O líder parlamentar, Jaime Filipe Ramos, sublinhou que “a proposta visa corrigir uma injustiça criada pelo atual enquadramento legal, que impõe aos madeirenses obrigações administrativas e fiscais exclusivas, limitando, na prática, o exercício do direito à mobilidade”, afirmou.
“O Estado pode exigir deveres aos cidadãos, mas não pode condicionar a sua liberdade de circulação”, afirmou, lembrando que “o princípio da continuidade territorial, consagrado constitucionalmente, impõe ao poder central a obrigação de corrigir as desigualdades decorrentes da insularidade, e não de as agravar”.
A proposta do PSD/M centra-se em dois eixos essenciais. “Por um lado, clarifica os documentos obrigatórios para acesso ao subsídio, salvaguardando direitos já adquiridos e evitando a criação de novas barreiras à mobilidade dos madeirenses. Por outro, revoga e proíbe as normas regulamentares constantes das duas Portarias que excedem o âmbito permitido pelo próprio Decreto-Lei, introduzindo restrições que não encontram respaldo legal”, revela.

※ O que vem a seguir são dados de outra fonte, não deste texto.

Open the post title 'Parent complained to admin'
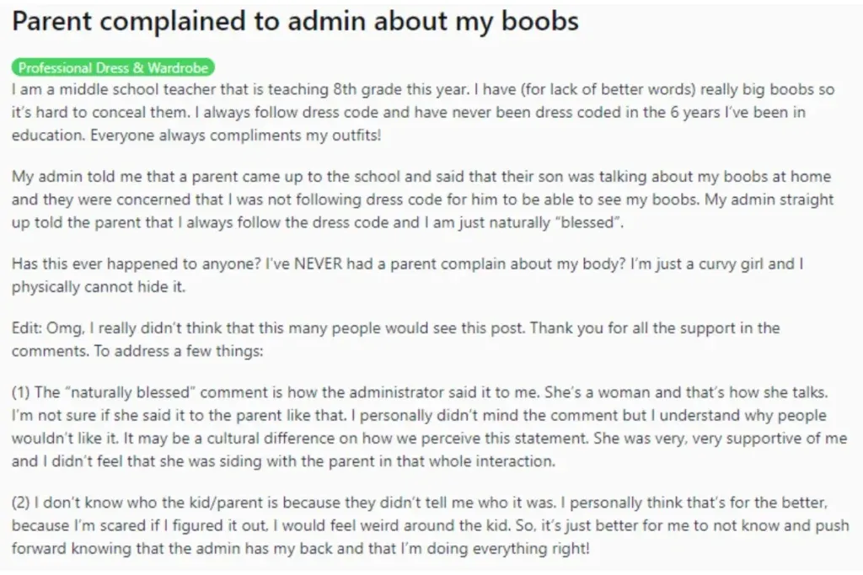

Jaime Filipe Ramos destacou ainda o compromisso histórico, e intransigente, do PSD com a Autonomia, sublinhando que “esta iniciativa representa uma defesa firme da igualdade de direitos entre cidadãos, independentemente do território onde residem”, disse.
O grupo parlamentar do PSD/M reafirma, assim, a sua determinação em garantir um modelo de Subsídio Social de Mobilidade justo, transparente e conforme os princípios constitucionais, que assegure a plena integração da Madeira no espaço nacional, sem discriminações nem entraves artificiais à circulação dos seus cidadãos.